Affluent And At Risk

Parents work hard so they can afford to raise their children in good neighborhoods, send them to the best schools and surround them with creature comforts. But according to Madeline Levine, Ph.D., author of “The Price of Privilege: How Parental Pressure and Material Advantage Are Creating a Generation of Disconnected and Unhappy Kids,” there can be a flip side to this affluence. Growing up privileged, Levine suggests, means growing up with material advantages and parental pressures that, if left unchecked, can have negative consequences on children’s emotional development. Levine talks to us about the growing “epidemic” of kids from affluent backgrounds who admit to feeling “empty” and “depressed.”

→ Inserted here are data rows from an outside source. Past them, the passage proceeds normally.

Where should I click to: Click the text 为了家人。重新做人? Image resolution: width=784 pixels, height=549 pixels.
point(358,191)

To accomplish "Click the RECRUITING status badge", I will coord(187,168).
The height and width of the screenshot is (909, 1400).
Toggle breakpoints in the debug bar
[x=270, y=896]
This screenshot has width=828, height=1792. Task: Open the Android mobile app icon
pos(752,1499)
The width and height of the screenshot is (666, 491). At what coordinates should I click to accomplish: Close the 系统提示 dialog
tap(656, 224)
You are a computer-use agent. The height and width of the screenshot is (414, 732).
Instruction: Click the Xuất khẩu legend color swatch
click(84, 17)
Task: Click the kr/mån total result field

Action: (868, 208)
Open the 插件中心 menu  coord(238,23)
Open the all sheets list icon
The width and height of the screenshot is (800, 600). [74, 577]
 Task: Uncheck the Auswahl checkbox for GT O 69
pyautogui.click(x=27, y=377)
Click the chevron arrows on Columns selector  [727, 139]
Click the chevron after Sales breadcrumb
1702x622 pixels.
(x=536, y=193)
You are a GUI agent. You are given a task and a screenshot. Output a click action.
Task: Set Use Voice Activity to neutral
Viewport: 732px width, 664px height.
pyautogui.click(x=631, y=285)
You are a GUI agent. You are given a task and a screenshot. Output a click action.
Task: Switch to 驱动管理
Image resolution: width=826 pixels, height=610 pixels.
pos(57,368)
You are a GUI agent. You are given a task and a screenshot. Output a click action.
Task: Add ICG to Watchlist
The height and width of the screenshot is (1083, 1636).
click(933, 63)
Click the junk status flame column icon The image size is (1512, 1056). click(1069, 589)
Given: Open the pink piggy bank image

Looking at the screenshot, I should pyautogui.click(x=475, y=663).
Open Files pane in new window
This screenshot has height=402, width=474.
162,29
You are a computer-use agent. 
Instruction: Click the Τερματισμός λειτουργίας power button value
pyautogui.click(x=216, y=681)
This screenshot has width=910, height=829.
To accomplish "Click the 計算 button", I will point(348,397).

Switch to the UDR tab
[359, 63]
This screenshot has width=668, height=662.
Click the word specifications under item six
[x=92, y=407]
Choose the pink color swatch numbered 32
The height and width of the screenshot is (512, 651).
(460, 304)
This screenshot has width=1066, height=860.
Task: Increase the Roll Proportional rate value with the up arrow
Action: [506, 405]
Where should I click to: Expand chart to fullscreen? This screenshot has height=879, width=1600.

Describe the “new breed of unhappy teenager” that inspired you to write this book. In 25 years of practice, I’ve grown used to seeing unhappy kids. What’s different about the kids I’m seeing now is they’re not so frazzled. They’re well- dressed, well-groomed, sometimes they have good grades, or are still playing on the soccer team or cheerleading. But scratch the surface and these kids are pretty empty, pretty unhappy. They have a well-developed and appealing facade, but they suffer from “socially implanted selves.” These kids have had who they are defined for them. They’re used to hearing, “You’re so smart, you’re so talented, you’re such a star.” They don’t have a well-developed self, which critically means they have no self-management skills.

Some people might find it difficult to sympathize with the problems of “rich kids.” I’m not seeing bored, spoiled kids. I’m seeing really impaired kids. The fact is that these kids are going to be our leaders. They are kids who tend to become lawyers, doctors and policy makers. We want them to have a good conscience, a good sense of community and an ability to connect with others, in addition to being happy.

What kinds of negative effects can money have on kids? It’s not money that’s causing the problem; it’s what I’m calling the “culture of affluence.” And the culture of affluence is about placing a high value on material things, about liking things more than the people around you. There’s a value on individualism as opposed to community and reciprocity. You don’t have to be affluent to be part of the culture of affluence—that culture is everywhere. But materialism is an easier default setting when you have money.

What steps can parents take to avoid imparting materialistic values? I never paid my kids for chores or grades, because that sets up performance issues. For instance, a kid comes home with an A in math, a B in science and a C in history. And the parents are always like, “Okay you get $10 for the A, but that C is awful.” In fact, the C might represent the higher achievement. So result is being rewarded over effort. I’m also opposed to money for chores because that’s part of being in the family. Nobody pays me when I do the laundry. When each of my kids turned 13, he had to make a budget so I wasn’t constantly handing out $10 bills. It was a good exercise in self-management. I started with my oldest, and he went from demanding Nike shoes to buying shoes at Payless because it was on his dime. It’s a great way to learn self-control.

How can you ensure that your kid has a healthy sense of self? The most important thing for a parent of a kid of any age is to love the child you’ve got, not the child of your fantasy, not the child you wanted to have, you wish you had or your neighbor has, because a sense of being lovable is the core of healthy emotional development. I also think there are really small things you can do that go unnoticed, like sitting on a kid’s bedside before sleep – not, “So, tell me how your day was,” but just hanging out. One of the difficult parts about parenting is you never know when kids are ready to come to you. You’re not going to be on call 24/7, so there have to be places in the course of the day where you’re available, you have what I call an “inviting, listening presence.” You’re not dictating or directing, you’re just there.

How should a parent handle a young child or teenager who faces a limitation in abilities—for instance, the athlete who gets put on the bench or the student who gets tracked into a lower math group? Part of the task of childhood and the middle years is finding out what kids are good at and what their natural skills are. There’s an inevitable disappointment when kids realize that they are really good at math but can’t do English, or they can play tennis but aren’t good at team sports. The first thing to do is to let kids know that it’s okay. We all have strengths and weaknesses. Kids need to see that their parents struggle. If all kids see is you doing everything easily and perfectly, they don’t learn that it’s part of the human condition to be better at some things and not as good at others.

Although you focus on moms, what are some steps fathers can take to help kids develop healthy identities? Research shows that an involved dad in adolescence results in kids with better social skills and better grades. But I think that dads have a really hard time because they have the pressure of maintaining the lifestyle. Plus, there’s all this advice about, “You ought to hang around more, you ought to have an inviting, welcoming presence,” when dad’s coming home at 11 o’clock and can’t see straight. Everything we know tells us there is zero correlation between money and happiness. You have to think about whether that extra thousand or ten thousand or hundred thousand dollars is worth it. Because what your kids need is not stuff or money. What your kids need is you.